* [TEXT PASSAGE]
##############################

Quantcast
Latest Stories

Activist takes risks fighting for US immigration reform

By

Raymond Jose speaks at a press conference across the Capitol after introduction of Senate bill providing millions a pathway to US citizenship, but would also enforce stricter deportation measures. PHOTO BY JASSIEL PEREZ. (UNITED WE DREAM)

WASHINGTON, DC—Raymond Jose, 22, knows what it’s like to live in fear every day. He goes through each day knowing that his mother, father or sister could be taken away from him because they are undocumented immigrants.

In a protest demanding comprehensive immigration reform that doesn’t separate families, Jose sat on the back of a deportation bus at the US Immigration and Customs Enforcement (ICE) facility in Phoenix, Arizona, in order to stop the deportation of the people on board.

##############################

* [Collected data]
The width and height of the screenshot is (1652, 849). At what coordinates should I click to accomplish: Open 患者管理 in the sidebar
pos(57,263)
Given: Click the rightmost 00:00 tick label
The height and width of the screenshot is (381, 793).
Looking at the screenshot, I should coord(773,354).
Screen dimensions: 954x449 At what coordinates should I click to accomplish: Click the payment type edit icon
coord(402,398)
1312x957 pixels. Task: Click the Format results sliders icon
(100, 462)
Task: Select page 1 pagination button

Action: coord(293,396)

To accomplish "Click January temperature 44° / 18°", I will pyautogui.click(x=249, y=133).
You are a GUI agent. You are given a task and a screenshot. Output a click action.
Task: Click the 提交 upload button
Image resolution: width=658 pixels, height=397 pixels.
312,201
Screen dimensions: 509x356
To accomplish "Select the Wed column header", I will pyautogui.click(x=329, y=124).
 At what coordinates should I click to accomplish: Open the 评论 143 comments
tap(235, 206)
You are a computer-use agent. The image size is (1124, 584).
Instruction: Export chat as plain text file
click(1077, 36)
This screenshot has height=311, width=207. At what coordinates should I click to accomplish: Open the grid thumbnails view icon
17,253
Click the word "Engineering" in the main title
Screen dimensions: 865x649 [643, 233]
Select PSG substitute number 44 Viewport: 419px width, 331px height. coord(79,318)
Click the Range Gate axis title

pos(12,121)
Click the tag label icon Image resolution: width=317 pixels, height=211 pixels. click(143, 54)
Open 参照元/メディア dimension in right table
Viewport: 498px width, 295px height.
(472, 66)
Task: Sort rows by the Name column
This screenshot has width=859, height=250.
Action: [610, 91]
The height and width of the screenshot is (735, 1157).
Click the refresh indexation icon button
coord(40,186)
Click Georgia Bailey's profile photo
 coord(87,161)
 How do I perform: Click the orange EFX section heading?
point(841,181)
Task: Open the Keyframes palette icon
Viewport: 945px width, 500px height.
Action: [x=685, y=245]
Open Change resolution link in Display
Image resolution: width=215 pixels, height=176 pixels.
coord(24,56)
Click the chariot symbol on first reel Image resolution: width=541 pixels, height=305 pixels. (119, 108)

##############################

In the article about the immigration reform activist, where did Raymond Jose sit during the protest? The records are not required for this task.

* [SOLUTION TO THIS TASK] On the back of a deportation bus at the US Immigration and Customs Enforcement (ICE) facility in Phoenix, Arizona.